I agree this is a real problem. Being a conference organizer, I get to see a lot of the feedback and requests, and I think that's where the issue stems from. For example, a few years back, Brittan Bright, who now does sales at Google in New York, gave a brilliant talk about the soft skills of selling and client relations. It scored OK in the lineup, but a lot of the feedback overall that year was from people who wanted more "tactical tips" and "technical tricks" and less "soft skills" content. Every conference has to deal with this demand and supply issue. You might respond (as my friend Wil Reynolds often does) with "who cares what people say they want?! Give them what they don't know they need!"
That's how conferences go broke, my friends. :-) Every year, we try to include at least a few sessions that focus on these softer skills (in numerous ways), and every year, there's pushback from folks who wish we'd just show them how to get more easy links, or present some new tool they haven't heard of before. It's a tough give and take, but I'm empathetic to both sides on this issue. Actionable tactics matter, and they make for big, immediate wins. Soft skills are important, too, but there's a significant portion of the audience who'll get frustrated seeing talks on these topics.
Hrm... I think I agree more with Freja than with Herman, but it's entirely a personal preference. If you know yourself well enough to know that you'll benefit more (or less) by attending with others from your team, make the call. This is one reason I love the idea of businesses offering the freedom of choice on how to use their event budget.

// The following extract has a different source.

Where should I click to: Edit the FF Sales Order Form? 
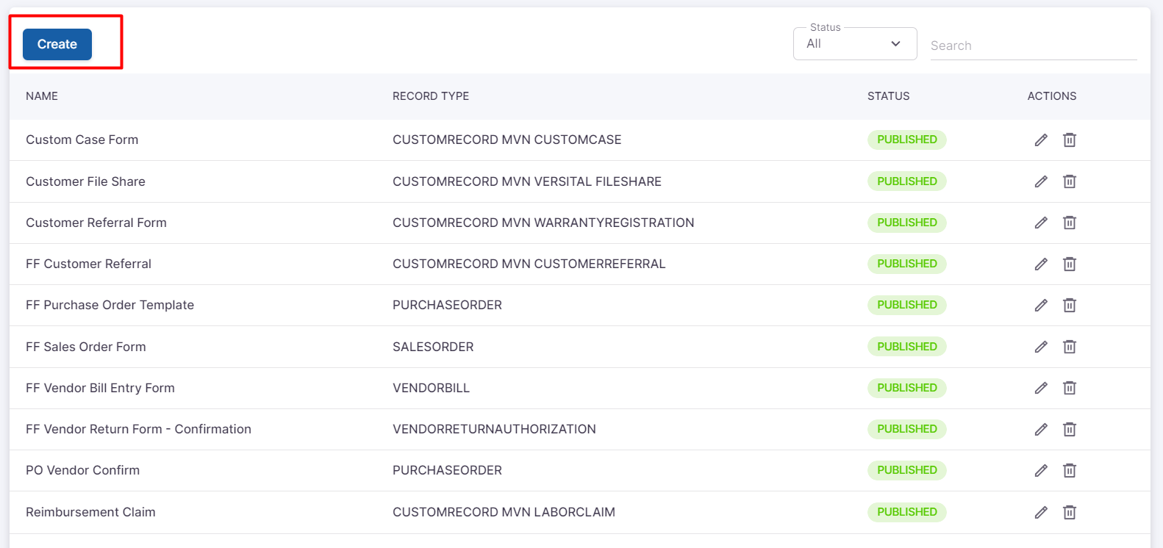tap(1041, 347)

There were a number of these conflicting points-of-view in reply to my tweet, and I think they indicate the challenge for attendees and organizers. Opinions vary about what makes for a great conference, a great speaker or session, or the best way to get value from them.

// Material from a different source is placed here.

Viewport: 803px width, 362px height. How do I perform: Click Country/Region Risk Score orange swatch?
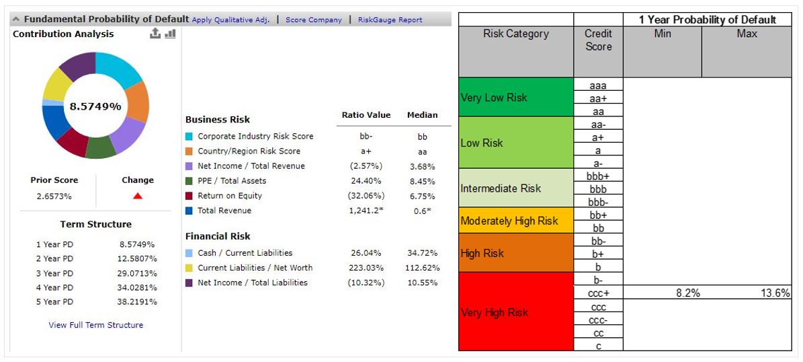(x=189, y=151)
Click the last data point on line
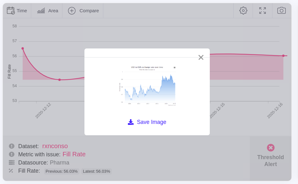This screenshot has height=184, width=298. (x=283, y=56)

Which marketing conferences do I recommend?
I get this question a lot (which is fair, I go to *a lot* of events). It really depends what you like, so I'll try to break down my recommendations in that format.
Big, industry-wide events with many thousands of attendees, big name keynotes, famous musical acts, and hundreds of breakout session options:
INBOUND by Hubspot (Boston, MA 9/25–9/28) is a clear choice here. If you craft your experience well, you can get an immense amount of value.
Content Marketing World (Cleveland, OH 9/5–9/8) is always a good show, and they've recently focused on getting more gender-diverse.
Dreamforce by Salesforce (San Francisco, CA 11/6–11/9) has a similar feel to INBOUND in size and format, though it's generally more classic sales & marketing focused, and has less programming that overlaps with our/my world of SEO, social media, content marketing, etc.
Web Summit (Lisbon, Portugal 11/6–11/9) is even broader, focusing on technology, startups, entrepreneurship, and sales+marketing. If you're looking to break out of the marketing bubble and get a chance to see some "where are we going" and "what's driving innovation" content, this is a good one.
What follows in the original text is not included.